David Babineau, DavidBabineau.com
#4. Mel Henson: Cut Out One Word to Make Your Copy Stronger
Cut out the word ‘will' and suddenly your copy is much more powerful.
So, instead of saying, “Dogs will love the meaty taste”, say, “Dogs love the meaty taste”.
It sounds so much more believable in because it's in the present tense. To the subconscious brain, that makes it seem more real, as if they are living it right now, rather than a vague promise of something in the future.
Mel Henson, WordsThatSell.co.uk
#5. Mark Andrews: Identify One Single Emotion
When writing sales copy remember every single word you write…
Every single sentence you put together…
Every single paragraph you construct will affect the emotions of the reader.
So ask yourself even before you commit pen to paper… what is the one single emotion you want to elicit from the person reading your sales copy?
When you get this right, you'll be automatically positioning your solution, your product or service as the most viable option to take action on instantly.
What you want is to direct the reader in to a direct call to action of your choosing. Send the reader through a whole rollercoaster ride of emotions with confusing words and chances are the potential buyer will head off elsewhere in search of the solution they're looking for. But get it right, concentrating with a laser like focus on bringing to the fore just one core emotion and you'll have the reader feeding from the palm of your hand.
Keep your wording simple and conversational in style. Remember the person reading your sales copy has thoughts, feelings, and emotions – just like you. Treat your readers, your website visitors as you yourself like to be treated. Give them respect by providing for them exactly the wording which they want to ‘hear' in their own mind as it relates to the solution they're seeking a remedy for.
Do this and there's a very good chance you'll have this individual buying from you again and again.
Mark Andrews, IMCopywriting.com
#6. Roger Dooley: Use Adjectives
Use adjectives, but use the right kind of adjectives.
Research shows that adjectives that are vivid and sensory increase sales. Sensory adjectives in particular are important – even when they are used as metaphors, as in, “I had a rough day,” our brains light up as if we were feeling a rough surface.
Roger Dooley, NeuroscienceMarketing.com
#7. Wesley Murph: Who's It Coming From?
It's all about the market.
Great sales copy will not do a darn thing unless the market wants (and will willing to spend money on) whatever it is you want to sell.
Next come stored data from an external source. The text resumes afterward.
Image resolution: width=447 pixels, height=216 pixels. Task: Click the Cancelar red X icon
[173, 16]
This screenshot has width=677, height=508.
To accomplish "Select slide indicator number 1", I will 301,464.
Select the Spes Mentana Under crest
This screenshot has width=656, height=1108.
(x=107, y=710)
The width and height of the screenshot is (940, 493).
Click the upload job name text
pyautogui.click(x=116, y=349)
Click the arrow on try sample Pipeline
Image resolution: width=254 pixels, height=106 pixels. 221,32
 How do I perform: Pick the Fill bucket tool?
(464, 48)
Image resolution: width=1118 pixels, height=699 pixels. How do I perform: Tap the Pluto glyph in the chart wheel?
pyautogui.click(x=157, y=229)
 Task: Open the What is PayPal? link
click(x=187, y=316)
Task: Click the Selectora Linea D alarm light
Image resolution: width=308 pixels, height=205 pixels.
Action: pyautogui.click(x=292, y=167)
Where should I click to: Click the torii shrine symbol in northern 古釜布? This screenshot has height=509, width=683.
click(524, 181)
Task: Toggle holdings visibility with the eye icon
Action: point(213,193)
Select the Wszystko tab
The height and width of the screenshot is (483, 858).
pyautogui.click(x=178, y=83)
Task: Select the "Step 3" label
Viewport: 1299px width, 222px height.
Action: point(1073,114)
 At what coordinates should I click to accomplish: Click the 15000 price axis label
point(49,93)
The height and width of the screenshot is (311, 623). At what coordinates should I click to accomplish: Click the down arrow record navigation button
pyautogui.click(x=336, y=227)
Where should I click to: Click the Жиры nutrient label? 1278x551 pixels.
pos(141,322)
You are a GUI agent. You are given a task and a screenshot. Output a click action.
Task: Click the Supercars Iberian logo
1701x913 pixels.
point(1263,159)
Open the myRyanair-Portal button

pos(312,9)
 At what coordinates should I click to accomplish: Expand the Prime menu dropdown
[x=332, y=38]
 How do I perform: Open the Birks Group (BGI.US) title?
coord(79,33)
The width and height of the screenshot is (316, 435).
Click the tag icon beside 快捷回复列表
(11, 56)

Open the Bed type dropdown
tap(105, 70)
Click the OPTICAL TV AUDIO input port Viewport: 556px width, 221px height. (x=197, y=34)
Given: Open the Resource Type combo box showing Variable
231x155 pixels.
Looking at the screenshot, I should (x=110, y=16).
So before anyone goes about writing a lick of sales copy, they need to make sure their product or service really is something people want and will spend money on.
Less hypey benefits.
Today's customers are savvy. Very savvy. They've heard every sales pitch every which way till Tuesday. So the moment they feel they're being barraged with benefit-heavy sales copy, is the moment they shut down.
I'm not saying not to use benefits. On the contrary. Benefits for sales copy are like oxygen to the lungs. But today's copywriter must be very careful with saying too many things that are too outrageous. In fact, I've found that being a bit more subtle works better than being to over the top.
Sales copy today must be backed up with a heaping dose of proof because consumers are skeptical. As a result, the copywriter must inject a proof element (like testimonials, a demonstration, a media appearance, a celebrity endorsement, specificity, etc.) to back up every claim they make.
No proof (or weak proof) = no sale.
Credibility of the spokesperson.
And finally, probably the most vital piece in sales copy is WHO it's coming from? Is this person famous? Are they an author? Does the audience know this person? Have they bought from him/her in the past? Have they seen him/her on TV?
Many times the sale in made not because of red-hot sales copy, but because the buyer knows, likes and trusts the person delivering the sales message.